* **What to work on**: For each line of the material below, give that line again word for word.

* **Source records**:

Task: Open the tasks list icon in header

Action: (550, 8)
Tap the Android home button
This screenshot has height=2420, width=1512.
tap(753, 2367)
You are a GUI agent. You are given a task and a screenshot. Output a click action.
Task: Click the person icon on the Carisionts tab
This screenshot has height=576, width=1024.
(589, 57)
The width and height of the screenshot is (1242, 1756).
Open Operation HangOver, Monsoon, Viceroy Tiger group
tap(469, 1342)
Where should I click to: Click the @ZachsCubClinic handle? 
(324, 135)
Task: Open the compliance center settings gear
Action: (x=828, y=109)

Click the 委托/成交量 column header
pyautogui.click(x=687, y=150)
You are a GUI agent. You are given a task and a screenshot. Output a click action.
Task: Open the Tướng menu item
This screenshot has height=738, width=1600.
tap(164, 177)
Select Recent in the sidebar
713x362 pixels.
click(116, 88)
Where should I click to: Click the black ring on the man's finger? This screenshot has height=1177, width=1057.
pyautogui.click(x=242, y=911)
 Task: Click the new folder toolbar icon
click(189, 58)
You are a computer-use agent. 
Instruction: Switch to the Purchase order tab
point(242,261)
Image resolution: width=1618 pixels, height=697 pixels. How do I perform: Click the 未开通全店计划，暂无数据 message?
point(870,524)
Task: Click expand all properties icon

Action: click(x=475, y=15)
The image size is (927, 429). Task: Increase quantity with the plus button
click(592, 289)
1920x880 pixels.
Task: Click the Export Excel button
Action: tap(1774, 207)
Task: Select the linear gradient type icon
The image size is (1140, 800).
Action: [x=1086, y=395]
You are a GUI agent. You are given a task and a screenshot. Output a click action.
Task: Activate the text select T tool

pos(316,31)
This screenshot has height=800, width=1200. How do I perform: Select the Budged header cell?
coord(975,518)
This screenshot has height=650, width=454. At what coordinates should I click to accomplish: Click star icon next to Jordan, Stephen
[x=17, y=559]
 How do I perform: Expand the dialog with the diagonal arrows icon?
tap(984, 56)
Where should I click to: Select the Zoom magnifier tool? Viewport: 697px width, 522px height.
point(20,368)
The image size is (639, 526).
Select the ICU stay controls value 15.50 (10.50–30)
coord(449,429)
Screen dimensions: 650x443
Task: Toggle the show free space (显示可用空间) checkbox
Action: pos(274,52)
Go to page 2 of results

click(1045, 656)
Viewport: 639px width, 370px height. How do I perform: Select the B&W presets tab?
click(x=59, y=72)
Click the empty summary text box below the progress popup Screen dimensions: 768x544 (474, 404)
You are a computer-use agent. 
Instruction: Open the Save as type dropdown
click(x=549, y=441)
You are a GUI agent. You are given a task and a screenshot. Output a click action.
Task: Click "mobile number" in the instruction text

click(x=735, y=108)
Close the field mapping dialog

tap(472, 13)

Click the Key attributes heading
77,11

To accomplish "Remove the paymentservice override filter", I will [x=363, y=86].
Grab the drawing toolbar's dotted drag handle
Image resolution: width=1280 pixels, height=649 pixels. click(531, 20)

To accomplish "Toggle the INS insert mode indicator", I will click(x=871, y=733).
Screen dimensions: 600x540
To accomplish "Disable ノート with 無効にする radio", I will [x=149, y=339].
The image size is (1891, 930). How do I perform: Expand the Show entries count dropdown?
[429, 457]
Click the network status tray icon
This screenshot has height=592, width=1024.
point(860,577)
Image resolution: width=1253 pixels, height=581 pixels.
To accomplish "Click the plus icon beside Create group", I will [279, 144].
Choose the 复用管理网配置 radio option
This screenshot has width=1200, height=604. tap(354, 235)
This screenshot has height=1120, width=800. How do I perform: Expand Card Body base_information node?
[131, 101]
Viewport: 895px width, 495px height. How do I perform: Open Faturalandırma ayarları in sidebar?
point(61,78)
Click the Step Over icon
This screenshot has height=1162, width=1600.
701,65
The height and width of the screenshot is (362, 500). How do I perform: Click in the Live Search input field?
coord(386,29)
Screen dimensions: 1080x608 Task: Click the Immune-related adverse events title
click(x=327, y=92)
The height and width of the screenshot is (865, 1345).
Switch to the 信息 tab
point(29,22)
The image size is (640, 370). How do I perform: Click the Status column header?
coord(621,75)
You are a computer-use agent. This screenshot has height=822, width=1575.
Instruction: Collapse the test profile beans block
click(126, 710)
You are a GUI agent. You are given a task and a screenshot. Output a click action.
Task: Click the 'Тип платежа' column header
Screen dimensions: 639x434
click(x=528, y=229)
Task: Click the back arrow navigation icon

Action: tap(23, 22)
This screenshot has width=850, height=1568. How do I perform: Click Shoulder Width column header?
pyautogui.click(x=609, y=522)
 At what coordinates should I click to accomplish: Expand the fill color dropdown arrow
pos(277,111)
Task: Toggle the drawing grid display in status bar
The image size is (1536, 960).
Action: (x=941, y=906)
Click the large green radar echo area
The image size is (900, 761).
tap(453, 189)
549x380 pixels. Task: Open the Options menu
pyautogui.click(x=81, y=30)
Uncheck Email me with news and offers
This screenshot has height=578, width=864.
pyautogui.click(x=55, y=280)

* **Expected answer**:
Task: Open the tasks list icon in header

Action: (550, 8)
Tap the Android home button
This screenshot has height=2420, width=1512.
tap(753, 2367)
You are a GUI agent. You are given a task and a screenshot. Output a click action.
Task: Click the person icon on the Carisionts tab
This screenshot has height=576, width=1024.
(589, 57)
The width and height of the screenshot is (1242, 1756).
Open Operation HangOver, Monsoon, Viceroy Tiger group
tap(469, 1342)
Where should I click to: Click the @ZachsCubClinic handle? 
(324, 135)
Task: Open the compliance center settings gear
Action: (x=828, y=109)

Click the 委托/成交量 column header
pyautogui.click(x=687, y=150)
You are a GUI agent. You are given a task and a screenshot. Output a click action.
Task: Open the Tướng menu item
This screenshot has height=738, width=1600.
tap(164, 177)
Select Recent in the sidebar
713x362 pixels.
click(116, 88)
Where should I click to: Click the black ring on the man's finger? This screenshot has height=1177, width=1057.
pyautogui.click(x=242, y=911)
 Task: Click the new folder toolbar icon
click(189, 58)
You are a computer-use agent. 
Instruction: Switch to the Purchase order tab
point(242,261)
Image resolution: width=1618 pixels, height=697 pixels. How do I perform: Click the 未开通全店计划，暂无数据 message?
point(870,524)
Task: Click expand all properties icon

Action: click(x=475, y=15)
The image size is (927, 429). Task: Increase quantity with the plus button
click(592, 289)
1920x880 pixels.
Task: Click the Export Excel button
Action: tap(1774, 207)
Task: Select the linear gradient type icon
The image size is (1140, 800).
Action: [x=1086, y=395]
You are a GUI agent. You are given a task and a screenshot. Output a click action.
Task: Activate the text select T tool

pos(316,31)
This screenshot has height=800, width=1200. How do I perform: Select the Budged header cell?
coord(975,518)
This screenshot has height=650, width=454. At what coordinates should I click to accomplish: Click star icon next to Jordan, Stephen
[x=17, y=559]
 How do I perform: Expand the dialog with the diagonal arrows icon?
tap(984, 56)
Where should I click to: Select the Zoom magnifier tool? Viewport: 697px width, 522px height.
point(20,368)
The image size is (639, 526).
Select the ICU stay controls value 15.50 (10.50–30)
coord(449,429)
Screen dimensions: 650x443
Task: Toggle the show free space (显示可用空间) checkbox
Action: pos(274,52)
Go to page 2 of results

click(1045, 656)
Viewport: 639px width, 370px height. How do I perform: Select the B&W presets tab?
click(x=59, y=72)
Click the empty summary text box below the progress popup Screen dimensions: 768x544 (474, 404)
You are a computer-use agent. 
Instruction: Open the Save as type dropdown
click(x=549, y=441)
You are a GUI agent. You are given a task and a screenshot. Output a click action.
Task: Click "mobile number" in the instruction text

click(x=735, y=108)
Close the field mapping dialog

tap(472, 13)

Click the Key attributes heading
77,11

To accomplish "Remove the paymentservice override filter", I will [x=363, y=86].
Grab the drawing toolbar's dotted drag handle
Image resolution: width=1280 pixels, height=649 pixels. click(531, 20)

To accomplish "Toggle the INS insert mode indicator", I will click(x=871, y=733).
Screen dimensions: 600x540
To accomplish "Disable ノート with 無効にする radio", I will [x=149, y=339].
The image size is (1891, 930). How do I perform: Expand the Show entries count dropdown?
[429, 457]
Click the network status tray icon
This screenshot has height=592, width=1024.
point(860,577)
Image resolution: width=1253 pixels, height=581 pixels.
To accomplish "Click the plus icon beside Create group", I will [279, 144].
Choose the 复用管理网配置 radio option
This screenshot has width=1200, height=604. tap(354, 235)
This screenshot has height=1120, width=800. How do I perform: Expand Card Body base_information node?
[131, 101]
Viewport: 895px width, 495px height. How do I perform: Open Faturalandırma ayarları in sidebar?
point(61,78)
Click the Step Over icon
This screenshot has height=1162, width=1600.
701,65
The height and width of the screenshot is (362, 500). How do I perform: Click in the Live Search input field?
coord(386,29)
Screen dimensions: 1080x608 Task: Click the Immune-related adverse events title
click(x=327, y=92)
The height and width of the screenshot is (865, 1345).
Switch to the 信息 tab
point(29,22)
The image size is (640, 370). How do I perform: Click the Status column header?
coord(621,75)
You are a computer-use agent. This screenshot has height=822, width=1575.
Instruction: Collapse the test profile beans block
click(126, 710)
You are a GUI agent. You are given a task and a screenshot. Output a click action.
Task: Click the 'Тип платежа' column header
Screen dimensions: 639x434
click(x=528, y=229)
Task: Click the back arrow navigation icon

Action: tap(23, 22)
This screenshot has width=850, height=1568. How do I perform: Click Shoulder Width column header?
pyautogui.click(x=609, y=522)
 At what coordinates should I click to accomplish: Expand the fill color dropdown arrow
pos(277,111)
Task: Toggle the drawing grid display in status bar
The image size is (1536, 960).
Action: (x=941, y=906)
Click the large green radar echo area
The image size is (900, 761).
tap(453, 189)
549x380 pixels. Task: Open the Options menu
pyautogui.click(x=81, y=30)
Uncheck Email me with news and offers
This screenshot has height=578, width=864.
pyautogui.click(x=55, y=280)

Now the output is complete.